The problem has been that for a very long time now, every time I would see them, the conversation would inevitably turn to matters of religion or politics, and certain family members would go on and on as though everyone in the room was on the same page (And how could anyone not be on the same page? They were right, after all.) which basically made me feel invisible, and put me in the position of deciding whether to stand up and argue the other side, alone, or just remain invisible. So I mostly stayed quiet, seething inwardly and venting later to understanding friends.
For all of these reasons, I was dreading Easter dinner with my family. I wondered if I should waste a precious day off from my current 70 hour/week schedule feeling like a pariah, and almost didn’t go. But, hopeful as always, I decided to brave it, if nothing else for the kick-ass food. I’m glad I went.
Apart from the obligatory mealtime prayer, I heard no mention of either religion or politics. I had pleasant and casual conversation with my Mom’s sisters about books, Tim3P0 and I geeked out with a cousin about the rocket sled on Mythbusters (which is still blowing my mind, btw), the food was indeed awesome, and we basically had a great time. I hope this isn’t a fluke.
Ever since, I’ve been thinking about what’s changed. I think it comes down to critical mass. As the members of my generation have begun to come of age and bring new significant others (I have to say, I was ecstatic to see two of my cousins accompanied by punk-rock-looking, pierced girlfriends) and spouses into the family, we’ve started to diversify a bit. I’m no longer the only non-Catholic, and I think we’ve reached a point where they can’t be sure who agrees with them and who doesn’t, so they tend to keep things light and relatively secular in this relatively new influx of mixed company. I hope the trend continues, because I think it’s important to be exposed to many different kinds of people. It expands our in-group, and I think it makes us better human beings. Plus, I really like hanging out with my family, and look forward to getting to know more about them in other ways than their religious views.

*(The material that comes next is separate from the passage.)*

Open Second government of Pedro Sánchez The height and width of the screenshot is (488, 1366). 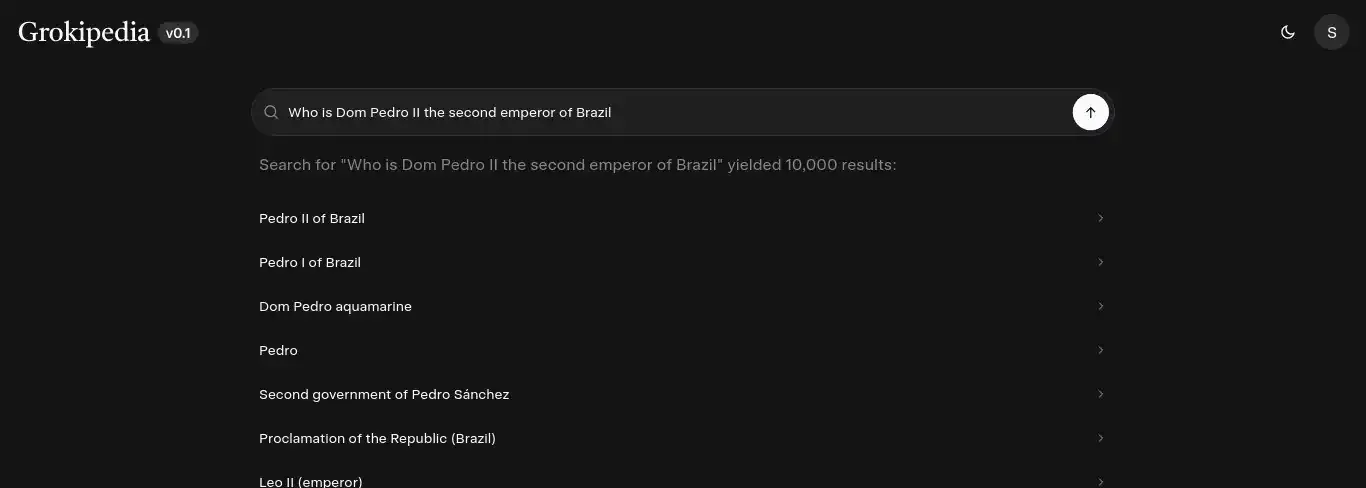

So what does all this self indulgent spouting have to do with the skeptical movement? Well, I’ve noticed some things lately that are making me think we’re approaching a similar critical mass in society at large. Maybe I’ve got my rose-colored glasses on, but it seems like we’re starting to get noticed, and I think we’re starting to make a difference. Due in large part, I think, to the visibility of the New Atheist movement, more and more nonbelievers are realizing that they aren’t alone, and they’re getting together and speaking out with a confidence few had known previously. Many of these people are also skeptics, who, prior to being exposed to the online atheist community, didn’t realize that there was also a community of skeptics. I am one of them. These are my biased perceptions, of course, and I may be completely off base, but I think it would be interesting to look at the numbers.

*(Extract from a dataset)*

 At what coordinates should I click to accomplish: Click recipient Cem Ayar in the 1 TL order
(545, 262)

What does this mean, and why bring it up at all? Well, I think it’s good to see some progress for all our hard work; it keeps us going. There is still a hell of a lot of bullshit out there, and I don’t delude myself that it will ever be gone entirely, but we are an ever growing force in the battle for reason, and that makes me very hopeful.
So keep speaking up, and writing, and activism-ing, and thinking, and living, and building up to that critical mass which will make us impossible to ignore.